Ink Painting Course: The Experience Of Structured Learning

The Mo Shui Hua Ke Cheng of An Jiu Jing usually begins in silence. Paper on the table. Ink breathing in a small dish. Lesson one is not normally about beauty. It’s about control. Or better to say lose control in a controlled fashion. You get to know the behavior of ink before attempting to control it. Compare class packages and more details are available inside.

The early classes are tool-oriented. Brushes with personalities. Some snap back like elastic. Others melt into the paper. You practice holding the brush erectly. That alone feels awkward. Similar to how I was taught to eat with chopsticks once more. Teachers usually say, Let the wrist drop. Easier said than done.

Then come lines. Straight lines. Crooked lines. Lines that shake since your hand is jittery. This part humbles everyone. You make strokes, strokes in a row. Five minutes it is tedious. Then something clicks. The line begins to listen to you.

Ink dilution follows. Water joins in the conversation. Excessively, and the ink is gossipy. Too little, and it sulks. This is gradually disintegrated in a structured class. No rush. One shade at a time. Light grey today. Deeper tones next week.

Subjects appear gradually. Bamboo. Rocks. Orchids.
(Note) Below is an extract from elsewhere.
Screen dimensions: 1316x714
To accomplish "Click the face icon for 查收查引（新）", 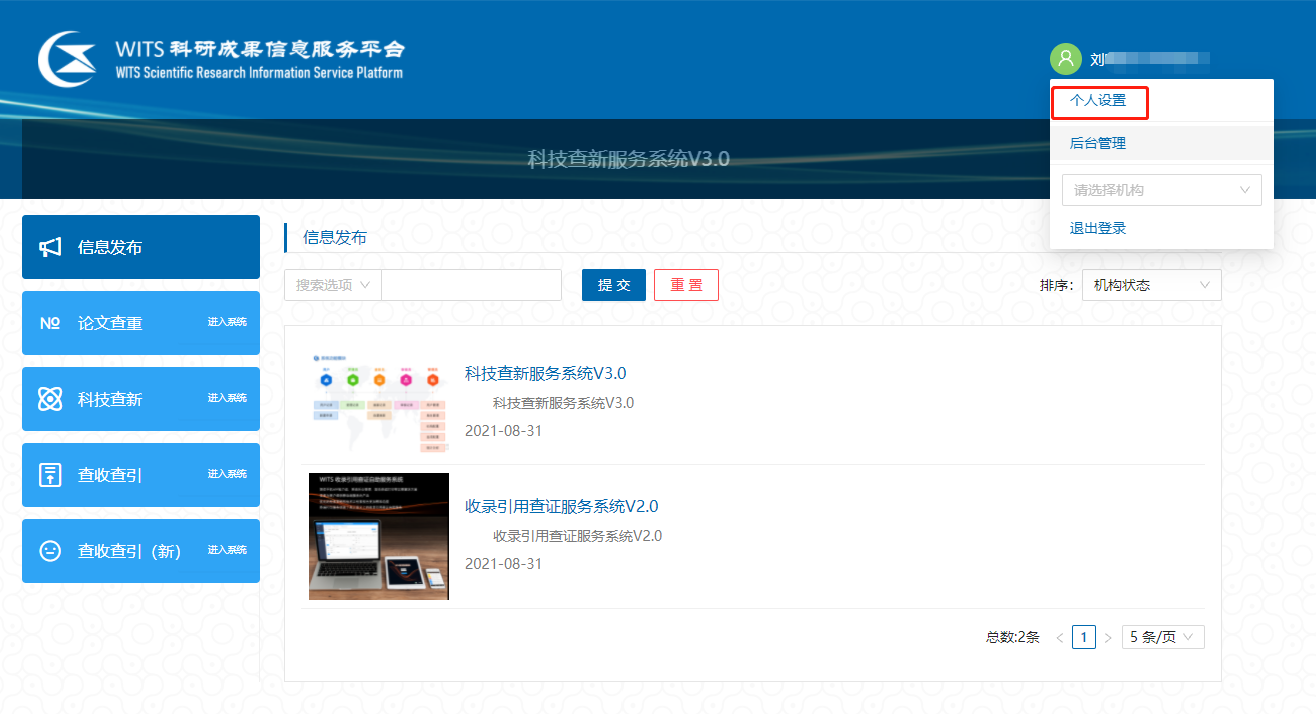I will pos(50,551).
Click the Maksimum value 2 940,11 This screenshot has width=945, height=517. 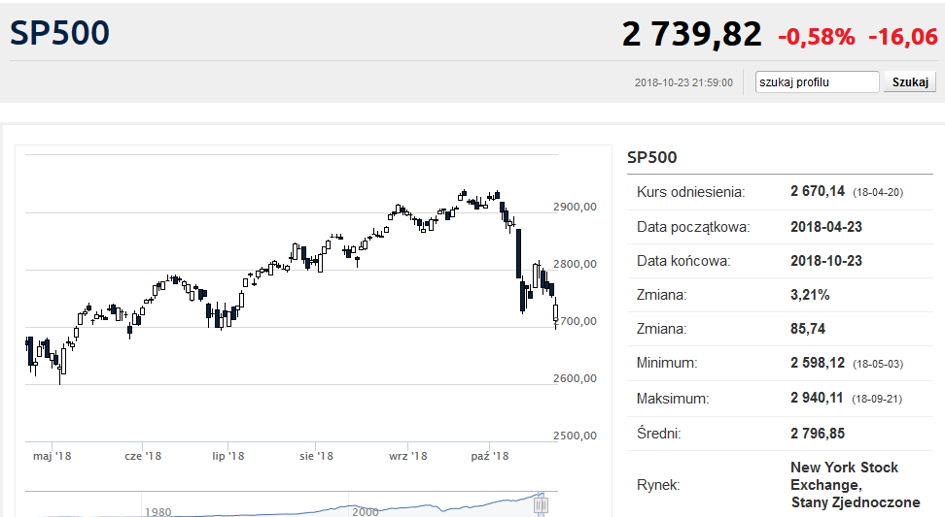(x=817, y=398)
Not because they are pretty but because they are disciplining. Bamboo trains rhythm. Rocks teach weight. Flowers test patience. When the leaf is painted too fast, it is dead. A painted leaf is a living thing.
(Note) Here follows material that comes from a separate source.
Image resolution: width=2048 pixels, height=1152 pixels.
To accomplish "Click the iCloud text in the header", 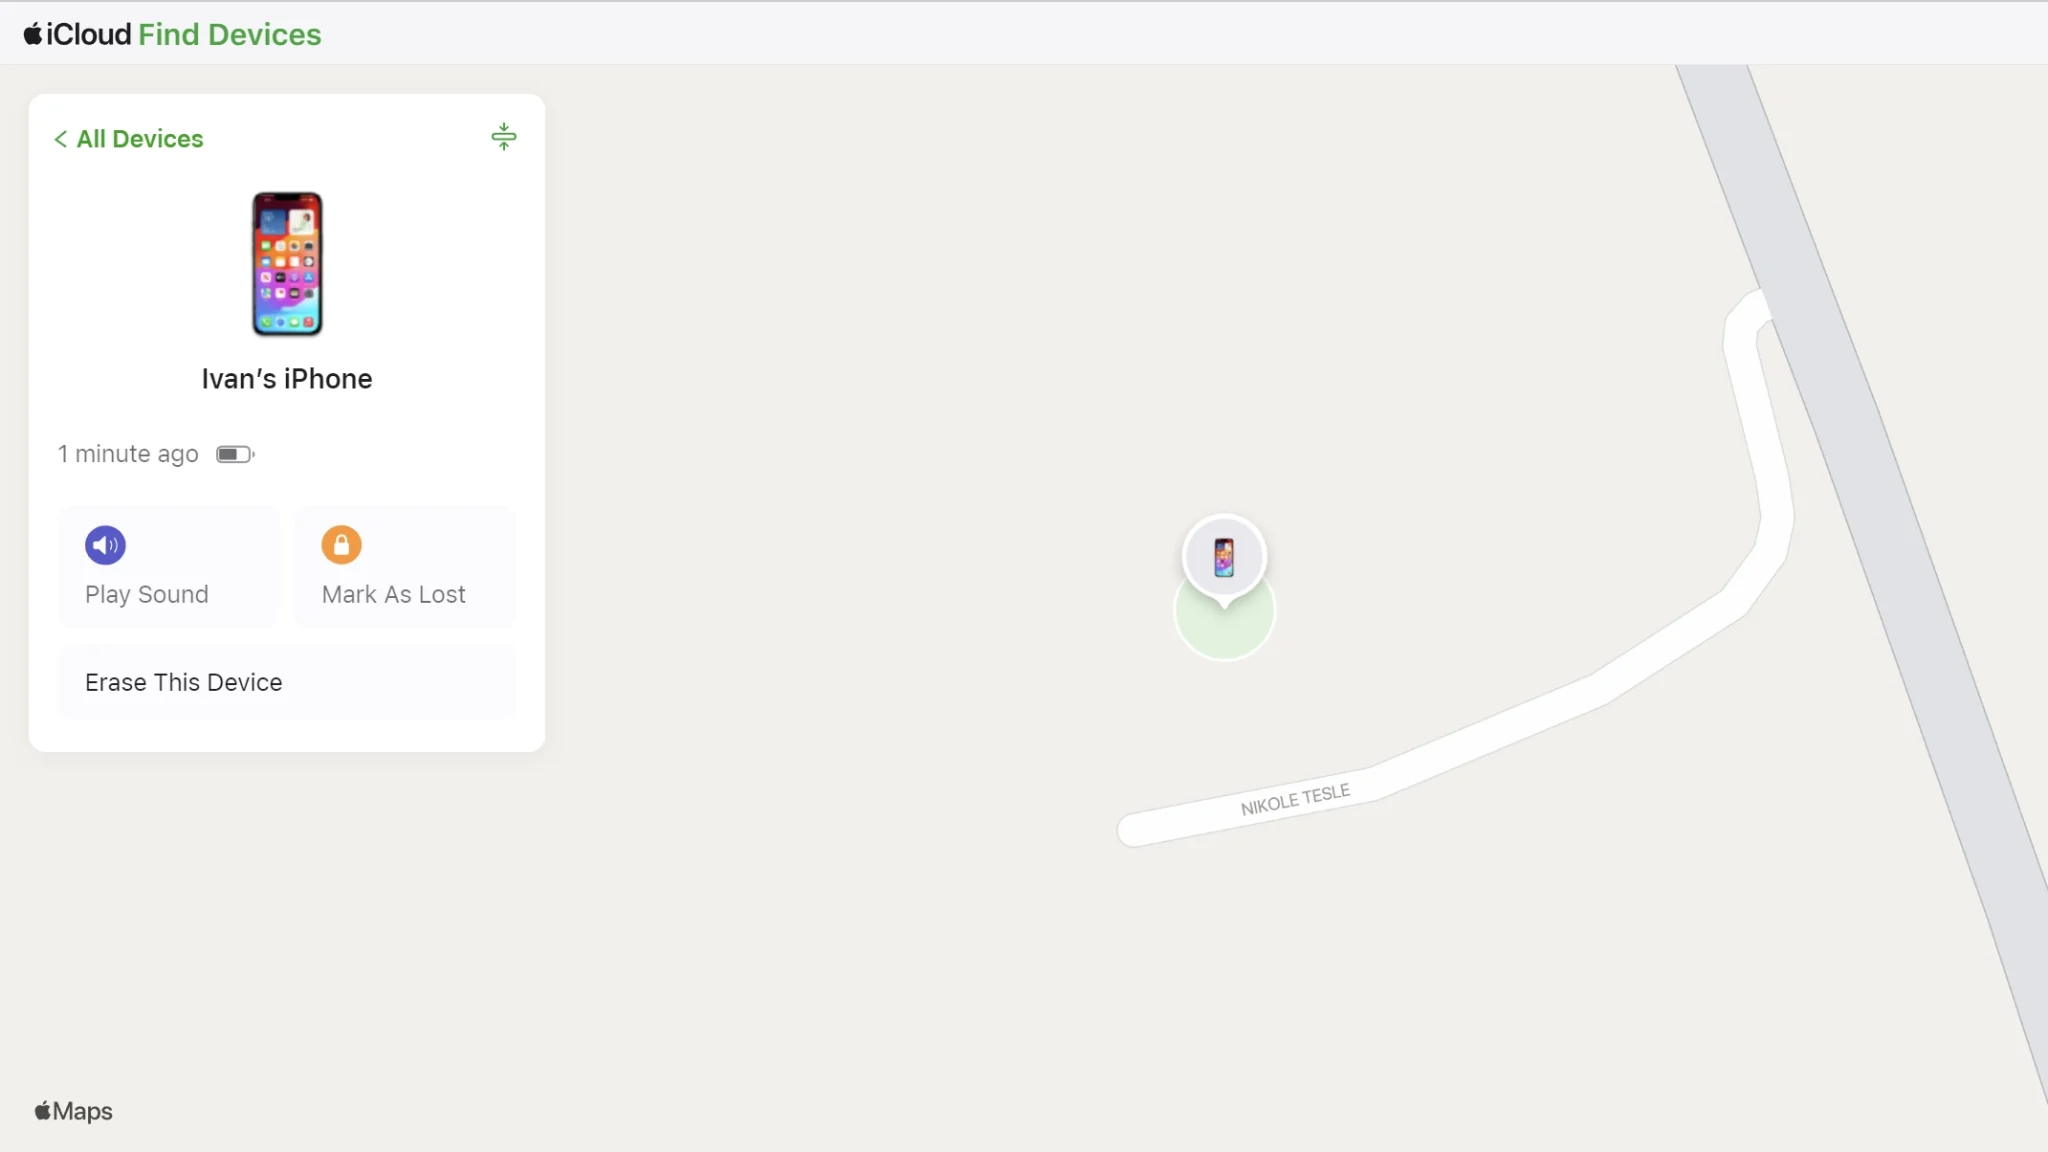I will [89, 34].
Mistakes are frequent. Ink does not forgive. There’s no eraser. That’s the point. Students usually laugh when a mountain resembles a potato. Humor becomes survival. Everyone messes up. Even the confident ones.

Critique meetings may be stinging and helpful. Feedback is specific. “This stroke hesitates.” “This space feels crowded.” Nobody sugarcoats. Enhancement relies on integrity. With time, you get to know how to identify problems before others.

The lapses of weeks make freedom structure. Muscles are built up by repetition. Rules start to bend. You paint faster. Then slower. You experiment. Man will one day have your brush do what your mind fancied.